Economic guru Jeremy Siegel predicts the Dow Jones industrials will certainly top 24,000 by year’s end.
However, the next milestone may be tougher to achieve, the Wharton School finance professor said.
"I think we're going to get to 24,000," the long-time bull told CNBC.
"I have almost never seen a week with this many Earth-shattering economic events," Siegel said.
A jump in shares of consumer companies Mondelez and Kellogg after their quarterly reports on Tuesday, along with further gains for tech stocks, helped Wall Street end October on a positive note, Reuters reported. The three major indexes tallied their best monthly gains since February.
The Dow Jones Industrial Average rose 28.5 points, or 0.12 percent, to 23,377.24, the S&P 500 gained 2.43 points, or 0.09 percent, to 2,575.26 and the Nasdaq Composite added 28.71 points, or 0.43 percent, to 6,727.67.
Investors are also awaiting an announcement on the next Federal Reserve chair, which could come this week. President Donald Trump is likely to pick Fed Governor Jerome Powell, who is seen as more dovish on interest rates and thus relatively stock market friendly, sources have told Reuters.
The Fed started its two-day meeting in Washington on Tuesday, although the central bank is widely expected to leave interest rates unchanged in its statement on Wednesday.
Market-watchers are also tracking developments of the tax-cut plan being developed by Trump and fellow Republicans.
"We are going to see the tax cut. That's going to be very important," Siegel said.
Siegel argues that tax reform isn't completely priced into the market because it's been mostly speculation.
"I think half of it is going to be corporate taxes. And if it looks like they've [the Trump administration] got those Republicans on board, I think we've got another push in the stock market," said Siegel.
However, he sees the next Dow milestone being a bit harder to achieve.
"The next thousand is going to be a little tougher to 25. We have a lot of gains that I think will be digested," Siegel said.
Other experts don't see an end to the market's current bull run.
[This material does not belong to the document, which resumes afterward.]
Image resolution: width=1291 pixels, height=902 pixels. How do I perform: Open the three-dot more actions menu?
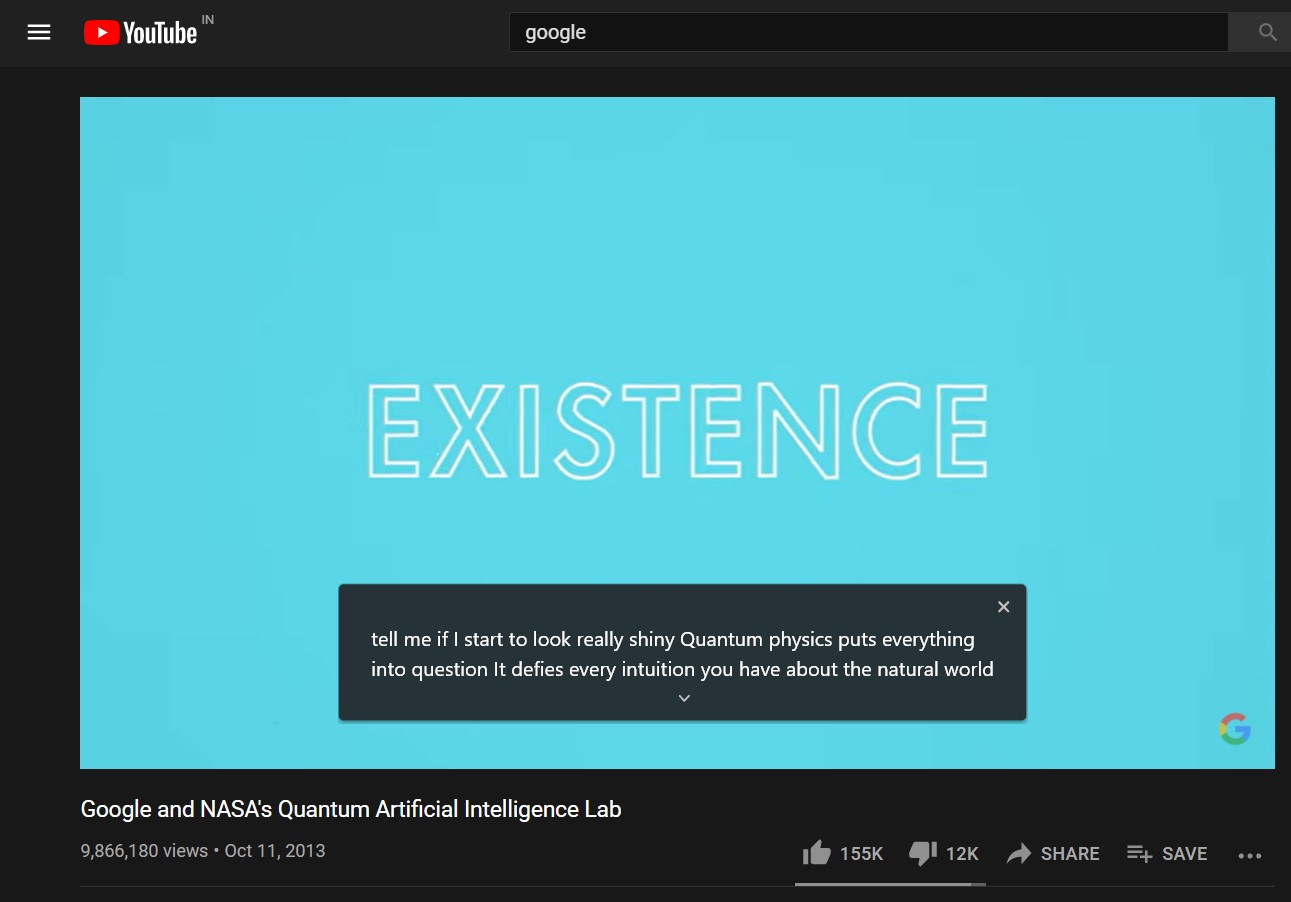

“You look at the earnings out of these big players and they continue to impress,” said Steve Chiavarone, portfolio manager with Federated Investors in New York. “It strikes me that that leads you to a much more bullish outlook for the fourth quarter.”
“The macro data is getting better, the market is prepared for Jerome Powell, the market is also prepared for Friday’s payrolls. I also think the market is ready for what the (Fed) says tomorrow,” said Ken Polcari, director of the NYSE floor division at O’Neil Securities in New York.
“I don’t think there is anything out there that could derail the market from a point of view it doesn’t already expect.”
Third-quarter earnings in general have come in modestly above expectations. With more than half the S&P 500 components reported, earnings are estimated to have climbed 7 percent in the quarter, up from an expectation of 5.9 percent growth at the start of October, according to Thomson Reuters I/B/E/S.
“We continue to see better-than-expected economic numbers and corporate earnings,” said Peter Jankovskis, co-chief investment officer at OakBrook Investments in Lisle, Illinois. “I think fundamentally investors are really focused on those numbers more than the political noise, if you will, in the background.”
(Newsmax wire services the Associated Press, Bloomberg and Reuters contributed to this report).